Wednesday, September 26, 2007

the heart

Me: I think I have a heart defect.
Friend: Why?
Me: I have to think about it. I just know it's an odd heart.

*

We've been learning about the heart. We've read about it from the point that two cells make one embryo, to how it functions in a baby, to how it morphs into an adult. We've seen our professor twist foam tubes to help us visualize (couldn't tell one end from another). We've watched animations on our computer on how the heart folds, closes, develops. We've detached the lungs from the heart in our donors, and held the heart in our hands--not fully, still clinging onto the body. We haven't seen the individual chambers yet, but we can peer at the vessels cut open on either side.

The heart, like everything when you really think about it, is complicated and simple. It is important and complex. It's a system, and of course another system could have worked, but it's this one that we have. It's an amazing one, but a million things can go wrong. In the end it's a fragile thing; it gets confused and malformed and tired out. It is so beautiful.

The fetal heart can't depend on lungs for oxygen. So it comes up with all these mechanisms to deal with it. It might make you wonder why the fetus doesn't just have functional lungs. But you don't instinctually think that. Instinctually you think that of course, it has to grow. Its starts one way and it learns and ends up in another way. It doesn't happen right away. I think it's funny, though, that the mechanisms the heart has to cope with not being fully developed yet, are just as complex as the development the heart is waiting for.

Sometimes the adult heart suffers because one of these fetal heart qualities persists, never goes away. In the fetal heart blood can travel between the right and left atria. In the adult heart, this portal closes. It should close.

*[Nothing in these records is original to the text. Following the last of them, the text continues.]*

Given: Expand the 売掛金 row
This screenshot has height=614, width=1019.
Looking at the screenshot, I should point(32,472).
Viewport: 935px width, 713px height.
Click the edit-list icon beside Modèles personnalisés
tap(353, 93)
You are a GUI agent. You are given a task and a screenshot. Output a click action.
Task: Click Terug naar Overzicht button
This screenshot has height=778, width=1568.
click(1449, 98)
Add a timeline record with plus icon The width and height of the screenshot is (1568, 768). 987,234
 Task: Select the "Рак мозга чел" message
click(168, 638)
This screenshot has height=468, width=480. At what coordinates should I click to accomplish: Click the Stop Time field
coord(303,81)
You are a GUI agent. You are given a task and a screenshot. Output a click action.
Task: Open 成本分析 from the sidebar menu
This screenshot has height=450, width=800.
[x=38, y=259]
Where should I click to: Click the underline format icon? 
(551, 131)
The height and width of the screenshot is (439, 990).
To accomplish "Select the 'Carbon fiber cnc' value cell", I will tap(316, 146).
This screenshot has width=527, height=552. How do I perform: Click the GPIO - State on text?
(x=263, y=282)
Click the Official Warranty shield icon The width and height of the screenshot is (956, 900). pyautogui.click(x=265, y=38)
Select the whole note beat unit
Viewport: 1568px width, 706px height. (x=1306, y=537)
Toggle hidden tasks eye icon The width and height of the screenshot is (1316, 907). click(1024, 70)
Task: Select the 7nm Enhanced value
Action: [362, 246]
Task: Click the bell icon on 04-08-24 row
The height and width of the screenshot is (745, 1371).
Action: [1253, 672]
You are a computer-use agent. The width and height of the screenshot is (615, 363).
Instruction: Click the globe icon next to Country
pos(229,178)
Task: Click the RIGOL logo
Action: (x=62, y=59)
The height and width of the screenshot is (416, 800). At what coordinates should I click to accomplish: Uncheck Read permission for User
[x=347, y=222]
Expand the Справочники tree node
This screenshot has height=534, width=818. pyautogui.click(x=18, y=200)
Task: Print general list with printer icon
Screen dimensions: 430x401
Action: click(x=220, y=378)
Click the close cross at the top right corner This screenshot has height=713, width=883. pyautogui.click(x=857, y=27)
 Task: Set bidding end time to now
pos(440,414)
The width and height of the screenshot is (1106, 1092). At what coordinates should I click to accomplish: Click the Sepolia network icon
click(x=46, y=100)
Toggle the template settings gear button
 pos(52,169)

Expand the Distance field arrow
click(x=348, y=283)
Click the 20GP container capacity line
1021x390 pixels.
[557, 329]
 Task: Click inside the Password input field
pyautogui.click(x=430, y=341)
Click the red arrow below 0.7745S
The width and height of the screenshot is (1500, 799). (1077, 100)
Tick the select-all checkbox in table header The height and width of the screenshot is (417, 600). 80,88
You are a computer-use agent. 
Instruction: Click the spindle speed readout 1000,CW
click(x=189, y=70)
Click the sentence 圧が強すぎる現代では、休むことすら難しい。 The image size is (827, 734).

In one of our case studies, a patient had a thrombus (clot) in his vein that traveled to his brain and caused a stroke. In a normal person, this clot would have traveled through his heart to his lungs and might not have caused much of a problem. But this patient still had the portal between his atria. So the clot has two paths: a normal one through one atrium to the lung and an abnormal one, through one atrium to the next atrium and to the body, to the brain. The clot in this patient took the latter path. An online animation showed the clot on its course, and I found myself mourning it aloud. Oh no. Oh, that's sad.

This is called a "paradoxical" clot, because it starts out in one system (pulmonary, that of the lungs), but it ends in another (systemic, that of the body). That's the price of staying undeveloped, of staying open, of leaving another path, one that's not right and not healthy. Your system hurts itself, makes a mistake, misjudges.

But you can't say it's unnatural, this so-called defect--it's natural, it's how you were made. And so what if you didn't make the decision to have it that way, to keep a remnant of your innocent, brand-new self? And so what if you still have the choice of two paths, when inevitably you are going to have to go down both and one will hurt?

I love the heart. It's so strong and vulnerable. It can adjust to some alterations, but it's particular. It needs certain things, and it needs them to give them away, all the while sustaining itself. I love the heart. But I don't think I will study it in isolation. Someone else should prevent strokes and the like, but me, I don't think I can look after odd hearts. I wouldn't want to fix them.